La aventura empieza en el año 2004 con la adquisición de 14 parcelas que componen las tres hectáreas de viñas de uva Mencía, con más de setenta años, de donde sale nuestro primer vino CABILDO DE SALAS y el control de otras tantas parcelas para nuestro segundo vino CABILDO DE SALAS ROBLE.

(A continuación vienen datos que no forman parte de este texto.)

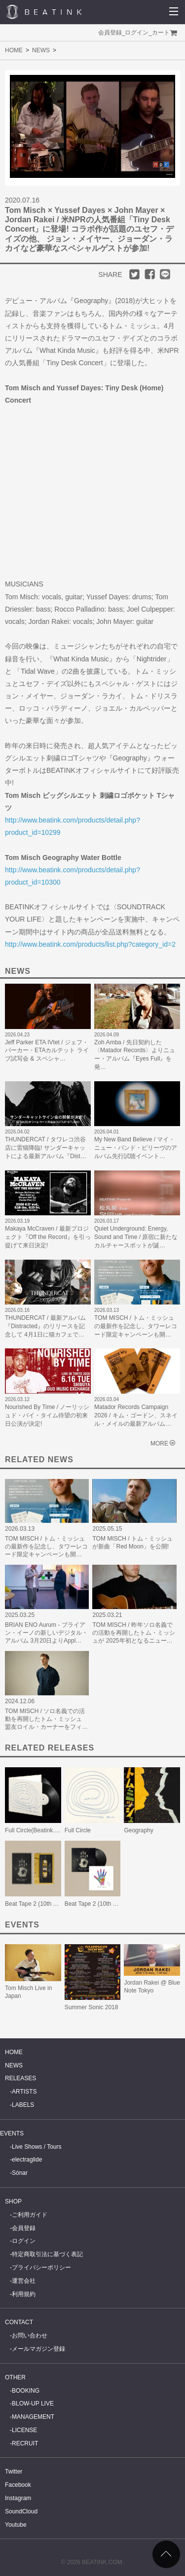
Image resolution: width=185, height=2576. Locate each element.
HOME (14, 50)
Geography (138, 1830)
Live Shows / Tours (37, 2146)
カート (161, 32)
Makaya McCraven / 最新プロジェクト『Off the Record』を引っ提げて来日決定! (48, 1237)
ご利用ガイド (29, 2214)
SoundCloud (21, 2511)
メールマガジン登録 (38, 2348)
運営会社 (24, 2280)
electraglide (27, 2159)
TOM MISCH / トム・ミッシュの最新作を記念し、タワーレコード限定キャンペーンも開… (135, 1326)
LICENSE (24, 2430)
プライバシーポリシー (41, 2267)
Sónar (20, 2172)
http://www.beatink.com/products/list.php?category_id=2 (90, 944)
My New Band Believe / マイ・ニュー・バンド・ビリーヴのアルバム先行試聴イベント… (135, 1148)
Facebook (18, 2484)
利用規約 (24, 2294)
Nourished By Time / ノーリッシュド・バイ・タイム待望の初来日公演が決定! (47, 1415)
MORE (159, 1443)
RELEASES (20, 2078)
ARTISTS (24, 2091)
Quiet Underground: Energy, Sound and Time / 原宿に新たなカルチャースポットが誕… (136, 1237)
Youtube (16, 2524)
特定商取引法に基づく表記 (47, 2254)
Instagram (18, 2498)
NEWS (41, 50)
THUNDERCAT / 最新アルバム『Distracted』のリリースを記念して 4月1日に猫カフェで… (45, 1326)
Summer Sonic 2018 (91, 2007)
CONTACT (19, 2322)
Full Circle (78, 1830)
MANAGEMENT (33, 2416)
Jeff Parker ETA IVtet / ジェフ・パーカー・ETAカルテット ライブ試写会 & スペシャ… (47, 1051)
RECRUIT (25, 2443)
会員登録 (110, 32)
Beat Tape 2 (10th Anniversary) (105, 1903)
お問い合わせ (29, 2335)
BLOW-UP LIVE (33, 2403)
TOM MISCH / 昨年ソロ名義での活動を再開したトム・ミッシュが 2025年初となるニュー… (133, 1632)
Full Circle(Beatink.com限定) (42, 1830)
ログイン (136, 32)
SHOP (13, 2201)
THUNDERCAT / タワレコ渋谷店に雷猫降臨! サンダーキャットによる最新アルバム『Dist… (45, 1148)
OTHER (15, 2377)
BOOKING (25, 2390)
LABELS (23, 2104)
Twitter (13, 2471)
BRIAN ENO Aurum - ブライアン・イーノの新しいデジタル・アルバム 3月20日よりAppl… (46, 1632)
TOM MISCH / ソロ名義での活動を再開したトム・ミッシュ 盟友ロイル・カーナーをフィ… (46, 1719)
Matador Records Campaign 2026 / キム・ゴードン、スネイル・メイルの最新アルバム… (136, 1415)
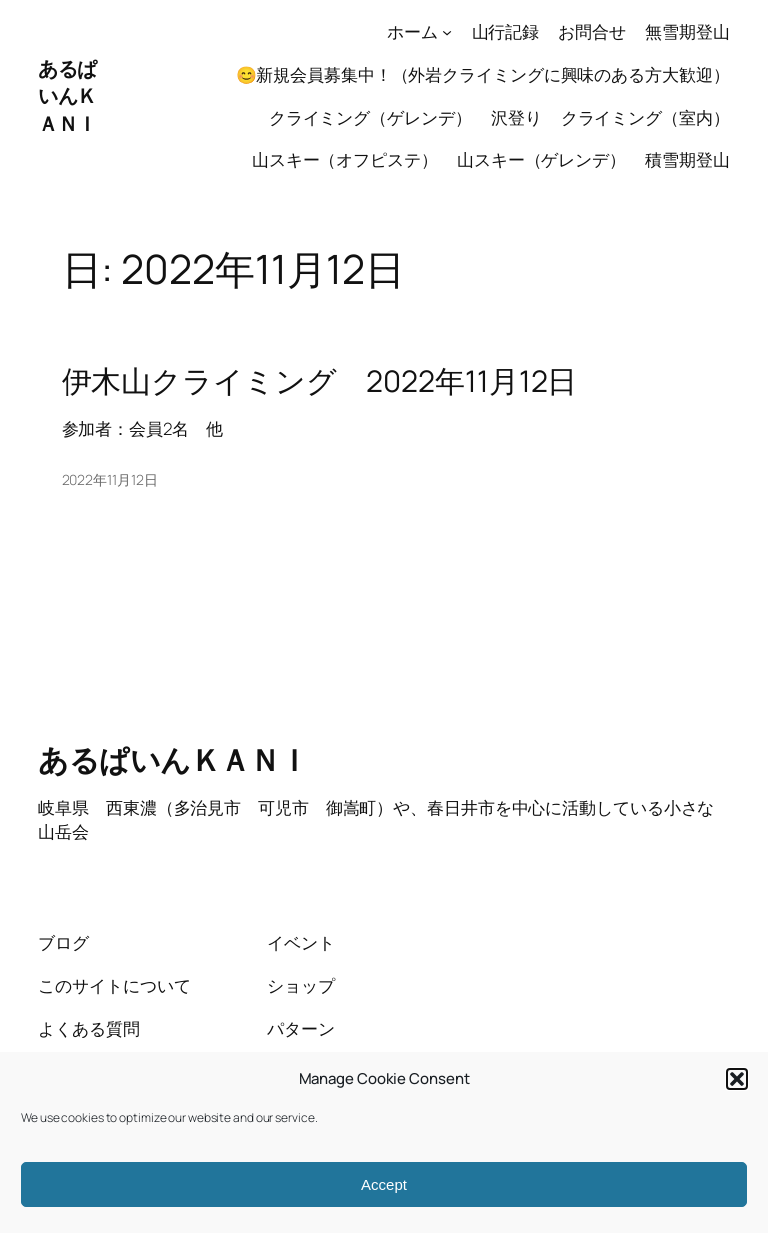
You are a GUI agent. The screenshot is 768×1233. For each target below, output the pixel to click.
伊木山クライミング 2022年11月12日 (320, 380)
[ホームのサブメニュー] (447, 32)
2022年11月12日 (110, 479)
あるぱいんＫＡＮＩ (67, 96)
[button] (737, 1079)
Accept (384, 1184)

Elegimos la zona de Los Barrios, debido al hecho de su dilatada tradición vinícola y sus posibilidades de producir una magnífica materia prima. A pesar de eso, esta región ha sido injustamente olvidada durante años por los productores en favor de la parte noroeste de la comarca, donde se concentra el grueso de la producción regional.
En los años siguientes fue la adquisición de una antigua bodega de 1819 y su restauración. Todo respaldado por un equipo técnico y profesional con una gran ilusión en el proyecto de hacer un gran vino de terruño
El resultado de lo anterior da unas viñas de cepas viejas que volvieron a su plenitud después de un duro trabajo de recuperación: arar la tierra, replantar, injertar las cepas, revivir el suelo sólo con abonos naturales y sin tratamientos sistémicos. Mimar el terruño para la realización de un magnífico producto
Como premio a nuestra constancia, en el 2008 nos vimos recompensados con la medalla de oro a nuestro CABILDO DE SALAS ROBLE en el segundo concurso de los vinos del noroeste
El enólogo
Es el renombrado enólogo local Raúl Pérez quien nos anima a empezar este proyecto, incluso poniendo a nuestra disposición su bodega y elaborando el primer vino en 2004.
Raúl, el mejor representante de la nueva generación de enólogos dispuestos a abrir otras fronteras para el vino español. Obteniendo del famoso Robert Parker Jr y su prestigiosa revista americana “The wine advocate”, un 98/100, lo cual lo sitúa entre los mejores vinos del mundo. Actualmente sigue catando nuestras cosechas y aconsejándonos para seguir en la primera línea marcada por el
nuestro director técnico y enólogo en la actualidad es Francisco Lindoso, que aunque no tiene el tirón mediático de Raúl Pérez, demuestra cosecha tras cosecha una buena dosis de talento.